MPC’s total commitment to perfection manifests itself in other ways too. Take water chilling, for example. “We wanted to have a cooling system that was as environmentally responsible as possible, so we eliminated towers and chillers and adopted geothermal technology early on,” Yeaman said. “Thomas and I designed and developed our own geothermal cooling system; it allows us to recapture the heat that we put into the machines and reuse it to heat our offices. It was a significantly larger financial investment than buying a chiller would have been, but we wanted to put our money where our mouths were when it came to the environment.”

YOUTH MOVEMENT

And the company has the same level of commitment when it comes to scouting young new talent. “Compared to other molders, we have a relatively young workforce, and cultivate candidates from the universities and colleges, specifically Georgian College, which is local,” Yeaman said. “We work closely with Georgian College’s Co-operative Education program, and hire many of its students over the summers for wide-ranging roles – engineering, project management, moldmaking, quality management, accounting, logistics, and more – and a lot of them have taken full-time jobs with us after graduation.” MPC’s commitment to attracting the best young employees doesn’t end there.

The company is also an active participant of the Barrie Innovators Alliance; a sponsor of The Sandbox, a gathering place in Barrie where budding entrepreneurs can meet and network about starting new businesses; and a lead sponsor of the CyberGnomes, a team of Stayner, Ont. high school students who complete annually in the “First Robotics League” competition. And in 2018 MPC launched Tabacon, a venture developed to provide youth with the opportunity to learn and gain practical, transferable skills such as leadership and social abilities through outdoor adventures and mentorship experiences.

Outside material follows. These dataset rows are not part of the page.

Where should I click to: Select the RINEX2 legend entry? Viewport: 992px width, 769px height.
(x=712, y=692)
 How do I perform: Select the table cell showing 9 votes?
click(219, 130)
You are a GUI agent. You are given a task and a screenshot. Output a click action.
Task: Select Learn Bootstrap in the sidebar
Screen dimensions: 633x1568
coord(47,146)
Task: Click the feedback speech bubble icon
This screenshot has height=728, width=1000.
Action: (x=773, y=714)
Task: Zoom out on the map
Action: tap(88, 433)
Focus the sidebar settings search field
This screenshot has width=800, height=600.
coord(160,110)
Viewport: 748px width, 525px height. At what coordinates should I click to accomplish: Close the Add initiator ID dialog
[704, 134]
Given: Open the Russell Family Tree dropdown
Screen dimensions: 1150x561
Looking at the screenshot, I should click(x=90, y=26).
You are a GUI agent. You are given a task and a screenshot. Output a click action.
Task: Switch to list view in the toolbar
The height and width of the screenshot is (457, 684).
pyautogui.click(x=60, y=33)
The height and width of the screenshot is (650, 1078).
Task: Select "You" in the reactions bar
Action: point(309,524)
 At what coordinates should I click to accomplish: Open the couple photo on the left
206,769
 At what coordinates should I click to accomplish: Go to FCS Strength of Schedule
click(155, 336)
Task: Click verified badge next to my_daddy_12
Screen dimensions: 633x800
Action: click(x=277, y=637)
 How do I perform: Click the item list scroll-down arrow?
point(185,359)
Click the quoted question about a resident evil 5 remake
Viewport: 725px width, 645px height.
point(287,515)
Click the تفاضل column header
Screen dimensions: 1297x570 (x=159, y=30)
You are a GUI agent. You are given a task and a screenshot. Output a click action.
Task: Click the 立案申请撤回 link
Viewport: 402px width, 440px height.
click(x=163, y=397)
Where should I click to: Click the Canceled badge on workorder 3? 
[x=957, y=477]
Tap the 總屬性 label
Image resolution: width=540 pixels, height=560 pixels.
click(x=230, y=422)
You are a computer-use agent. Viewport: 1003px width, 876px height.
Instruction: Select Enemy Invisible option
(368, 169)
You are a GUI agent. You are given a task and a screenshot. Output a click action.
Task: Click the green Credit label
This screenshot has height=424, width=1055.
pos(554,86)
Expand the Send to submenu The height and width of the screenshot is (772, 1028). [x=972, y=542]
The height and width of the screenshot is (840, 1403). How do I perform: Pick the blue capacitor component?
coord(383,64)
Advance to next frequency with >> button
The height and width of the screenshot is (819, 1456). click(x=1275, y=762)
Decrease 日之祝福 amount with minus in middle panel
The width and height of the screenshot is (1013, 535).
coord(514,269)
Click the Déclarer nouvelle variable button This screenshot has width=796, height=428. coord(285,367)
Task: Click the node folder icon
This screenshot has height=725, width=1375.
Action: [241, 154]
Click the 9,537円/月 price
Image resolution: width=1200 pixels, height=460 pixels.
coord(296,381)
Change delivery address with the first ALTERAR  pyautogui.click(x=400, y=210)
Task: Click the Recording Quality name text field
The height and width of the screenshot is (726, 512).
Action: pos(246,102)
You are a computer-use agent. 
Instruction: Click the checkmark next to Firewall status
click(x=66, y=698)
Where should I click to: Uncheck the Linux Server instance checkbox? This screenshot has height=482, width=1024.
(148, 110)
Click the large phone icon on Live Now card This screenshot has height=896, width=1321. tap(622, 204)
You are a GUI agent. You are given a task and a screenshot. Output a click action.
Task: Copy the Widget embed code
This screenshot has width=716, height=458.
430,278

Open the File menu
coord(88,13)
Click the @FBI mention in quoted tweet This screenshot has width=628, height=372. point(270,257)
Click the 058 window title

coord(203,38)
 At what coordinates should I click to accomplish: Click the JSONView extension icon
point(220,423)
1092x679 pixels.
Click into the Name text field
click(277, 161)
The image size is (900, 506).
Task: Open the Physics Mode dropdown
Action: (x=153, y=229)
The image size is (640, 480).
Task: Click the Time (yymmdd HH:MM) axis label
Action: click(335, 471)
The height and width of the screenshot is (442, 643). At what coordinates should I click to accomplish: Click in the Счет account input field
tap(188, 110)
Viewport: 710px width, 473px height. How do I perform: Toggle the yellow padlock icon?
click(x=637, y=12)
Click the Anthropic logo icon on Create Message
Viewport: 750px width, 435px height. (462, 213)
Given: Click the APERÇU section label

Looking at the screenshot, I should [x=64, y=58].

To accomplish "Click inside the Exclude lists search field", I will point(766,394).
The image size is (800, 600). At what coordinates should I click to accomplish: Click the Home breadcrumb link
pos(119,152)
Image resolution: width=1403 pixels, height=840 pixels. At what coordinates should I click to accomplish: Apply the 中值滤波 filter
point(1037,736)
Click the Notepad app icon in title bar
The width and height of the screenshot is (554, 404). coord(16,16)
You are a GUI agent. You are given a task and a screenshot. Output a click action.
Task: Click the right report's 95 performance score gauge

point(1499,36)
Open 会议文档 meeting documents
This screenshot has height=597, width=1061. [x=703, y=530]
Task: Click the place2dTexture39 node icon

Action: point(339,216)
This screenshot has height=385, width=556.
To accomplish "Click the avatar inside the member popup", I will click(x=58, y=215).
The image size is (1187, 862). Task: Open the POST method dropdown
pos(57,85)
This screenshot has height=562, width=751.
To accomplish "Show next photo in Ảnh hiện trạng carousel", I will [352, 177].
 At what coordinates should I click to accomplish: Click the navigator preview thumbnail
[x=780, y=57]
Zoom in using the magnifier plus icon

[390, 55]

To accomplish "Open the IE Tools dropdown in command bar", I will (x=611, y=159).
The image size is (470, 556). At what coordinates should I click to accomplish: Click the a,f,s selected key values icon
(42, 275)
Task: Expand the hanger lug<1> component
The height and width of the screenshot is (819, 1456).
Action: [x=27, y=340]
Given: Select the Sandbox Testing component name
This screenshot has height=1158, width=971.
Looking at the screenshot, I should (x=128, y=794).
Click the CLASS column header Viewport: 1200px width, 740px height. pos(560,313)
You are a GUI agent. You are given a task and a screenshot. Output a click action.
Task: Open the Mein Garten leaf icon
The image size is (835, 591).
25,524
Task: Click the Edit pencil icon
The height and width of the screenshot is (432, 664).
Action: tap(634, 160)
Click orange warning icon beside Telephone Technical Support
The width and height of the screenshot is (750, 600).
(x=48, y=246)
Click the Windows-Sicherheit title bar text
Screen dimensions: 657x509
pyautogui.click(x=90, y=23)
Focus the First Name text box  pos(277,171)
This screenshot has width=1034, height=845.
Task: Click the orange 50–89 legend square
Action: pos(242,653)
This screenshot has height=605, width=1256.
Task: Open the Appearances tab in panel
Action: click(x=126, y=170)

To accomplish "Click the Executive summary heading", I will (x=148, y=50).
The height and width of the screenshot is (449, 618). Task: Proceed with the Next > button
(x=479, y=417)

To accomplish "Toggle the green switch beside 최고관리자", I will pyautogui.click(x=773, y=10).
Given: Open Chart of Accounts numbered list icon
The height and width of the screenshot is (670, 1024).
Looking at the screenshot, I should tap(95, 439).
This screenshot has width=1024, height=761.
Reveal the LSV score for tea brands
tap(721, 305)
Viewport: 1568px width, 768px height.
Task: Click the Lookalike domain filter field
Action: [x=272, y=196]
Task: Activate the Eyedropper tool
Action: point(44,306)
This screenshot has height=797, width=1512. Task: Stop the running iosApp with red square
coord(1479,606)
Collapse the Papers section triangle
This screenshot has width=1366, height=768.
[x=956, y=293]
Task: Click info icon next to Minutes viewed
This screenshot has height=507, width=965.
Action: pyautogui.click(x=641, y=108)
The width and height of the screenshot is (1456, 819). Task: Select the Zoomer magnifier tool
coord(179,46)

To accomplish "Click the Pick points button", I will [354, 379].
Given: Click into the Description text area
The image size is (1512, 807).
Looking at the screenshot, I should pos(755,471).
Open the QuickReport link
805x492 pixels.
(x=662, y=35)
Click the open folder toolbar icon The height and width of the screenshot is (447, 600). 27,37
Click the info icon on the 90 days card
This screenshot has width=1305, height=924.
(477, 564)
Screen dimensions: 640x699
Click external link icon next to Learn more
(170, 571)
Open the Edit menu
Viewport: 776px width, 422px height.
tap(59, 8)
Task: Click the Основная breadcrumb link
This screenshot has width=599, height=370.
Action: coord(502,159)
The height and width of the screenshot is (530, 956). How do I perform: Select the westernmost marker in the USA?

Thomas Woegerer on the shop floor. Photo Credit: MPC

At the core of its business operations is MPC’s people, and Yeaman and Woegerer consider them – and not the company’s enviably low defective parts rating – to be its biggest advantage. “Our quality and reliability are second to none, but we couldn’t do any of this without our people,” Yeaman said. “Anyone can buy and implement a new technology, but implementing a culture of kindness and compassion – doing what’s right for your fellow co-workers – is more difficult. We have some of the best people in the industry here, and we want them to be in the right positions – whether they’re quality inspectors, engineers, tool makers, or machine operators – so that they all add equal value and everyone knows their opinion matters. And I think we’ve done that.”

The flip side of that equation is the work given back by MPC’s employees – not just supporting the business, but through employee-led teams such as MPC Cares, which raises funds to support local causes; and the MPC Green Team, which implements sustainable working and operation practices across the business and beyond.

THE ROAD AHEAD

Heading into a new decade, MPC’s plans will get even bigger. The company will break ground shortly on the construction of approximately 20,000 square feet of extended space at the second of its two co-located sites. This will provide floorspace for an estimated 15 to 20 new hires; for the relocation of MPC’s in-house tool building and engineering capabilities; and for the next generation of molding technology, with the first machine starting up in October 2020. And beyond that, MPC has just secured a new 10-acre property for the development of a 150,000-square-foot state-of-the-art facility, with the objective of achieving net zero energy operation. “There’s never a dull moment at MPC, and 2020 is just the beginning of our next chapter,” Yeaman said.

Sounds like the plan to attain perfection is unfolding perfectly.